Directions for this task: Search the material for lines containing the word "Hình", and copy each one.

Source information:
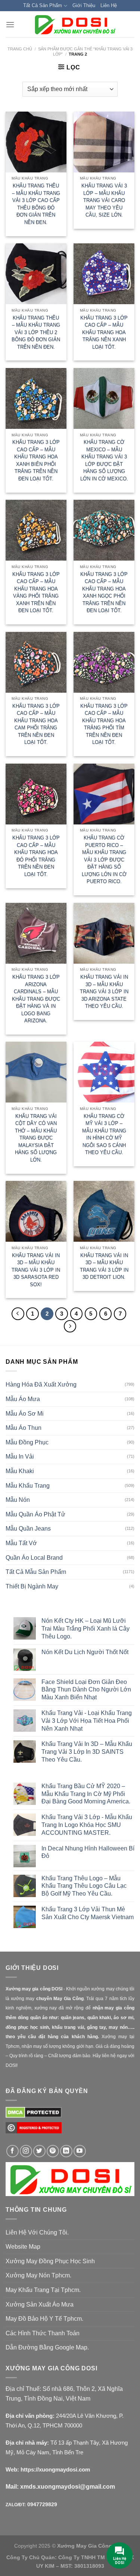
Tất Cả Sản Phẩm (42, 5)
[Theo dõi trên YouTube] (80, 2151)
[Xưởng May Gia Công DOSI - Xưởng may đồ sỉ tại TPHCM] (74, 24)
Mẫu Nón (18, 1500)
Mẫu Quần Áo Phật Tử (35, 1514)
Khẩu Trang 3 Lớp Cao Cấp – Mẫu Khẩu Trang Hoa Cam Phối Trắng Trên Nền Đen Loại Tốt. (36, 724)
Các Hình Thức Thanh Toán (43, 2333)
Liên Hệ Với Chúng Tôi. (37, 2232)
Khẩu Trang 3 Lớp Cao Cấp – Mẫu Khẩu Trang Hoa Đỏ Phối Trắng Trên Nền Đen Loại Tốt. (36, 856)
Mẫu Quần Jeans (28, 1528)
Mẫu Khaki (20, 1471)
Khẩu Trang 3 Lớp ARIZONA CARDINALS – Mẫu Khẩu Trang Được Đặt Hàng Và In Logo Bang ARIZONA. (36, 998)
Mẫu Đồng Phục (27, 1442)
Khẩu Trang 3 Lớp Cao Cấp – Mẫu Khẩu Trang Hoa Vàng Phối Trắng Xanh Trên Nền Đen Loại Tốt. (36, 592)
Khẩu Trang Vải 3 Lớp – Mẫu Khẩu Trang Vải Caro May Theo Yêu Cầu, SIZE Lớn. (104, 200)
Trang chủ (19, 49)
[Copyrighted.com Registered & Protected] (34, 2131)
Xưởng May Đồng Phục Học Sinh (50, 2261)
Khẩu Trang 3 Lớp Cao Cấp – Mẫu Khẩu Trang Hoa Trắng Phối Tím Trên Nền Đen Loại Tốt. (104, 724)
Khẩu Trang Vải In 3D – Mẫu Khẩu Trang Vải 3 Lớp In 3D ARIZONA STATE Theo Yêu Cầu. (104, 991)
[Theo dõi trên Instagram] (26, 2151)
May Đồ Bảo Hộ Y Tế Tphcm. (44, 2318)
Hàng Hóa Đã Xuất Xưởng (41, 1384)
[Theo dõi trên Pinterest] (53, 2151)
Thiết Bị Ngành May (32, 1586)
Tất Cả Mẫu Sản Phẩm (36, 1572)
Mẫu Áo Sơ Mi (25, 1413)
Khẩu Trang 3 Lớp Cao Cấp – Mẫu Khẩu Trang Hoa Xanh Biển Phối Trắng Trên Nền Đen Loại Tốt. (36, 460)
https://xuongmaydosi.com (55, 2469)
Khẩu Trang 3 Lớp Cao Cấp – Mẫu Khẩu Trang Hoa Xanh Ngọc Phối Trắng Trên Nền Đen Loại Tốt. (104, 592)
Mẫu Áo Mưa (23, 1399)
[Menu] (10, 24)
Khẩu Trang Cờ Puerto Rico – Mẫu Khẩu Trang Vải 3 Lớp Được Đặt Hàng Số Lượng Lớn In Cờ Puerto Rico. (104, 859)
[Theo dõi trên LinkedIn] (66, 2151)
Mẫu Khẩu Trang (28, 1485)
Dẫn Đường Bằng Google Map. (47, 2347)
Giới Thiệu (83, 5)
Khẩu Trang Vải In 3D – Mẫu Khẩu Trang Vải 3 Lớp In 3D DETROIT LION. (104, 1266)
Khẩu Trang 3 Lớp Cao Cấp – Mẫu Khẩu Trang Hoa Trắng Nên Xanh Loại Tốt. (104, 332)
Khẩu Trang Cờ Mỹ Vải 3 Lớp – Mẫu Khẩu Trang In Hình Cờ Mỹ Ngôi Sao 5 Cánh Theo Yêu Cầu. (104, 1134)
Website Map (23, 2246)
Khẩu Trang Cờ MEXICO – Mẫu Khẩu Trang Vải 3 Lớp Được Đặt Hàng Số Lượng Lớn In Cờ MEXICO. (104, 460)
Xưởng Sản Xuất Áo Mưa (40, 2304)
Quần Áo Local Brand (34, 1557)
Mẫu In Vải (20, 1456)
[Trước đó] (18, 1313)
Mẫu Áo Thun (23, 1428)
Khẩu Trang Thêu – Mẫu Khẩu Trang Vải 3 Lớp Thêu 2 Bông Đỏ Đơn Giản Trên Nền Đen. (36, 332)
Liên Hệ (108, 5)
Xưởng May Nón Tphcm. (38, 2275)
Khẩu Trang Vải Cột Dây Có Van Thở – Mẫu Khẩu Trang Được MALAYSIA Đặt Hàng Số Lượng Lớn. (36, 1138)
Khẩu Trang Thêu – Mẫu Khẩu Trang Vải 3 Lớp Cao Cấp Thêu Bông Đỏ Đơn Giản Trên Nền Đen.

Response area:
Các Hình Thức Thanh Toán (43, 2333)
Khẩu Trang Cờ Mỹ Vải 3 Lớp – Mẫu Khẩu Trang In Hình Cờ Mỹ Ngôi Sao 5 Cánh Theo Yêu Cầu. (104, 1134)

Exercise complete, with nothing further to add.